WHAT YOU HAVE TO DO ▸ Copy every record word for word.

DATA SHOWN START

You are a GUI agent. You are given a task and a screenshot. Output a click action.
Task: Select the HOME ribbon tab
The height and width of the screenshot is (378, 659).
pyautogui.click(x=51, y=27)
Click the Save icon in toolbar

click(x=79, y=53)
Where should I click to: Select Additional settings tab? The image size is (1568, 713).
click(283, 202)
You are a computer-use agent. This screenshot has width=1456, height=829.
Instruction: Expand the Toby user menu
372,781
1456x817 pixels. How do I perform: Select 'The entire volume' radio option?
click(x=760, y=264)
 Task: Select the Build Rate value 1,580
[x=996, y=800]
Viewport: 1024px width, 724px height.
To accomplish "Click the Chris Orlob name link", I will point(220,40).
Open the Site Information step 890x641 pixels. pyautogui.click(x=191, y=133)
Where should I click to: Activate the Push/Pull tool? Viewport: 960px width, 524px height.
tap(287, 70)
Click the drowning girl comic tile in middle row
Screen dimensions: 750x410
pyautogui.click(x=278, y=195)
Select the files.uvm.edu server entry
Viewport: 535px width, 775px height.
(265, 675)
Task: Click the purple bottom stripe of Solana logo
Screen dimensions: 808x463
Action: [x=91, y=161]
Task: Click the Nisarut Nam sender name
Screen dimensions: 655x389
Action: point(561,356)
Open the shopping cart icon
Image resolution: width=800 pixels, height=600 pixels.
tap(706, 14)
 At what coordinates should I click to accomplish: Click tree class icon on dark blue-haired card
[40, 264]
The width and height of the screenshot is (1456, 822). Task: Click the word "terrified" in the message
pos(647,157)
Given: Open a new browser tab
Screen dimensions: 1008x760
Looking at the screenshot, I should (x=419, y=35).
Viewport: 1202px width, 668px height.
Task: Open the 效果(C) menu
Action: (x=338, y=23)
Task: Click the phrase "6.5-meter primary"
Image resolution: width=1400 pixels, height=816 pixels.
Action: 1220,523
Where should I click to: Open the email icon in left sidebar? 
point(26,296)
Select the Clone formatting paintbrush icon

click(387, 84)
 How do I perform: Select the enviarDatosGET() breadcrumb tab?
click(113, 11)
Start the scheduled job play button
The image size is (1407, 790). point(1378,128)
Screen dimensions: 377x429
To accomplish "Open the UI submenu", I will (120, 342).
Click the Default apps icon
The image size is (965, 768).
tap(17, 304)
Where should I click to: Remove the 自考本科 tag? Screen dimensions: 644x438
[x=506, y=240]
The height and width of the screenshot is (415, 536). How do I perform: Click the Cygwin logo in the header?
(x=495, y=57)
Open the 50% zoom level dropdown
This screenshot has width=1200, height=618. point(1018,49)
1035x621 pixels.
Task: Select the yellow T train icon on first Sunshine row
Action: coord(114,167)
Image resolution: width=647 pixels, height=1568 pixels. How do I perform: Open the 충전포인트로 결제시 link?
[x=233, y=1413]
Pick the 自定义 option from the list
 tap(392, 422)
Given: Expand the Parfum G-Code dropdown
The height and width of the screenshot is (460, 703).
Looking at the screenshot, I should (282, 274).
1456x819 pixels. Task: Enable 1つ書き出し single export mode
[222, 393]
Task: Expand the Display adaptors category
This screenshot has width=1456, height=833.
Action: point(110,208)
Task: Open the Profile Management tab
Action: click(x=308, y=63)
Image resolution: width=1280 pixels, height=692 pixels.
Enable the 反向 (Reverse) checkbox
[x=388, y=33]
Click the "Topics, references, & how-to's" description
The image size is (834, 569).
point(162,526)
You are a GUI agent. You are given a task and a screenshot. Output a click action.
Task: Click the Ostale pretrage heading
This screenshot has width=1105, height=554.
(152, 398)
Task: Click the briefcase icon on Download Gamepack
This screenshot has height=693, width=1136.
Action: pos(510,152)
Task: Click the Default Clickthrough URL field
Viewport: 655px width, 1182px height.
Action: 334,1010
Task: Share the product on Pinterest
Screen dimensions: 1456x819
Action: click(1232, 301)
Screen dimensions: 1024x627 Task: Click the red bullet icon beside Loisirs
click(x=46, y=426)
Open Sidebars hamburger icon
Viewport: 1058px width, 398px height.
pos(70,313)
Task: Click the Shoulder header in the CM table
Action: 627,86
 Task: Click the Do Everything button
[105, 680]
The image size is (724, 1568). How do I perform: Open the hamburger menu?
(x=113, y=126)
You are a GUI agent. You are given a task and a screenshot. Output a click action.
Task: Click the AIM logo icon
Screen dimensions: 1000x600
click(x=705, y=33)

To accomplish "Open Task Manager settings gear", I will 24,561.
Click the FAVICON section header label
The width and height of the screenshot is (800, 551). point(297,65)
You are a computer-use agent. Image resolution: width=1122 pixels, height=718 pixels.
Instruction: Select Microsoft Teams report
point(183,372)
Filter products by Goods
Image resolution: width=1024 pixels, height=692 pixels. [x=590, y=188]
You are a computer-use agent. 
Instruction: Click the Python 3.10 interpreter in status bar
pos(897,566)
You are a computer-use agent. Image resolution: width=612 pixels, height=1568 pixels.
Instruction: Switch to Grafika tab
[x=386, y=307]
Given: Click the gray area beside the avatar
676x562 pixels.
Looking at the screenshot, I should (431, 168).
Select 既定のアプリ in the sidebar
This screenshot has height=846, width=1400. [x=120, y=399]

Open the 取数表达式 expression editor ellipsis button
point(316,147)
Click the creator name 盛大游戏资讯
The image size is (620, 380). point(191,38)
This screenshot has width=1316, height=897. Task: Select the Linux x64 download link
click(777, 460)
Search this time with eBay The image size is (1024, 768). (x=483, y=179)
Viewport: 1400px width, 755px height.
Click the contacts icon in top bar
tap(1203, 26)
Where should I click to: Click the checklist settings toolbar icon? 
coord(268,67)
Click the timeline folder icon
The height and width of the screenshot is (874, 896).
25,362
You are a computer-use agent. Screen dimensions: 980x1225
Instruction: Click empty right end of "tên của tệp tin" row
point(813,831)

DATA SHOWN END

ANSWER FOR THIS EXERCISE ▸
You are a GUI agent. You are given a task and a screenshot. Output a click action.
Task: Select the HOME ribbon tab
The height and width of the screenshot is (378, 659).
pyautogui.click(x=51, y=27)
Click the Save icon in toolbar

click(x=79, y=53)
Where should I click to: Select Additional settings tab? The image size is (1568, 713).
click(283, 202)
You are a computer-use agent. This screenshot has width=1456, height=829.
Instruction: Expand the Toby user menu
372,781
1456x817 pixels. How do I perform: Select 'The entire volume' radio option?
click(x=760, y=264)
 Task: Select the Build Rate value 1,580
[x=996, y=800]
Viewport: 1024px width, 724px height.
To accomplish "Click the Chris Orlob name link", I will point(220,40).
Open the Site Information step 890x641 pixels. pyautogui.click(x=191, y=133)
Where should I click to: Activate the Push/Pull tool? Viewport: 960px width, 524px height.
tap(287, 70)
Click the drowning girl comic tile in middle row
Screen dimensions: 750x410
pyautogui.click(x=278, y=195)
Select the files.uvm.edu server entry
Viewport: 535px width, 775px height.
(265, 675)
Task: Click the purple bottom stripe of Solana logo
Screen dimensions: 808x463
Action: [x=91, y=161]
Task: Click the Nisarut Nam sender name
Screen dimensions: 655x389
Action: point(561,356)
Open the shopping cart icon
Image resolution: width=800 pixels, height=600 pixels.
tap(706, 14)
 At what coordinates should I click to accomplish: Click tree class icon on dark blue-haired card
[40, 264]
The width and height of the screenshot is (1456, 822). Task: Click the word "terrified" in the message
pos(647,157)
Given: Open a new browser tab
Screen dimensions: 1008x760
Looking at the screenshot, I should (x=419, y=35).
Viewport: 1202px width, 668px height.
Task: Open the 效果(C) menu
Action: (x=338, y=23)
Task: Click the phrase "6.5-meter primary"
Image resolution: width=1400 pixels, height=816 pixels.
Action: 1220,523
Where should I click to: Open the email icon in left sidebar? 
point(26,296)
Select the Clone formatting paintbrush icon

click(387, 84)
 How do I perform: Select the enviarDatosGET() breadcrumb tab?
click(113, 11)
Start the scheduled job play button
The image size is (1407, 790). point(1378,128)
Screen dimensions: 377x429
To accomplish "Open the UI submenu", I will (120, 342).
Click the Default apps icon
The image size is (965, 768).
tap(17, 304)
Where should I click to: Remove the 自考本科 tag? Screen dimensions: 644x438
[x=506, y=240]
The height and width of the screenshot is (415, 536). How do I perform: Click the Cygwin logo in the header?
(x=495, y=57)
Open the 50% zoom level dropdown
This screenshot has width=1200, height=618. point(1018,49)
1035x621 pixels.
Task: Select the yellow T train icon on first Sunshine row
Action: coord(114,167)
Image resolution: width=647 pixels, height=1568 pixels. How do I perform: Open the 충전포인트로 결제시 link?
[x=233, y=1413]
Pick the 自定义 option from the list
 tap(392, 422)
Given: Expand the Parfum G-Code dropdown
The height and width of the screenshot is (460, 703).
Looking at the screenshot, I should (282, 274).
1456x819 pixels. Task: Enable 1つ書き出し single export mode
[222, 393]
Task: Expand the Display adaptors category
This screenshot has width=1456, height=833.
Action: point(110,208)
Task: Open the Profile Management tab
Action: click(x=308, y=63)
Image resolution: width=1280 pixels, height=692 pixels.
Enable the 反向 (Reverse) checkbox
[x=388, y=33]
Click the "Topics, references, & how-to's" description
The image size is (834, 569).
point(162,526)
You are a GUI agent. You are given a task and a screenshot. Output a click action.
Task: Click the Ostale pretrage heading
This screenshot has width=1105, height=554.
(152, 398)
Task: Click the briefcase icon on Download Gamepack
This screenshot has height=693, width=1136.
Action: pos(510,152)
Task: Click the Default Clickthrough URL field
Viewport: 655px width, 1182px height.
Action: 334,1010
Task: Share the product on Pinterest
Screen dimensions: 1456x819
Action: click(1232, 301)
Screen dimensions: 1024x627 Task: Click the red bullet icon beside Loisirs
click(x=46, y=426)
Open Sidebars hamburger icon
Viewport: 1058px width, 398px height.
pos(70,313)
Task: Click the Shoulder header in the CM table
Action: 627,86
 Task: Click the Do Everything button
[105, 680]
The image size is (724, 1568). How do I perform: Open the hamburger menu?
(x=113, y=126)
You are a GUI agent. You are given a task and a screenshot. Output a click action.
Task: Click the AIM logo icon
Screen dimensions: 1000x600
click(x=705, y=33)

To accomplish "Open Task Manager settings gear", I will 24,561.
Click the FAVICON section header label
The width and height of the screenshot is (800, 551). point(297,65)
You are a computer-use agent. Image resolution: width=1122 pixels, height=718 pixels.
Instruction: Select Microsoft Teams report
point(183,372)
Filter products by Goods
Image resolution: width=1024 pixels, height=692 pixels. [x=590, y=188]
You are a computer-use agent. 
Instruction: Click the Python 3.10 interpreter in status bar
pos(897,566)
You are a computer-use agent. Image resolution: width=612 pixels, height=1568 pixels.
Instruction: Switch to Grafika tab
[x=386, y=307]
Given: Click the gray area beside the avatar
676x562 pixels.
Looking at the screenshot, I should (431, 168).
Select 既定のアプリ in the sidebar
This screenshot has height=846, width=1400. [x=120, y=399]

Open the 取数表达式 expression editor ellipsis button
point(316,147)
Click the creator name 盛大游戏资讯
The image size is (620, 380). point(191,38)
This screenshot has width=1316, height=897. Task: Select the Linux x64 download link
click(777, 460)
Search this time with eBay The image size is (1024, 768). (x=483, y=179)
Viewport: 1400px width, 755px height.
Click the contacts icon in top bar
tap(1203, 26)
Where should I click to: Click the checklist settings toolbar icon? 
coord(268,67)
Click the timeline folder icon
The height and width of the screenshot is (874, 896).
25,362
You are a computer-use agent. Screen dimensions: 980x1225
Instruction: Click empty right end of "tên của tệp tin" row
point(813,831)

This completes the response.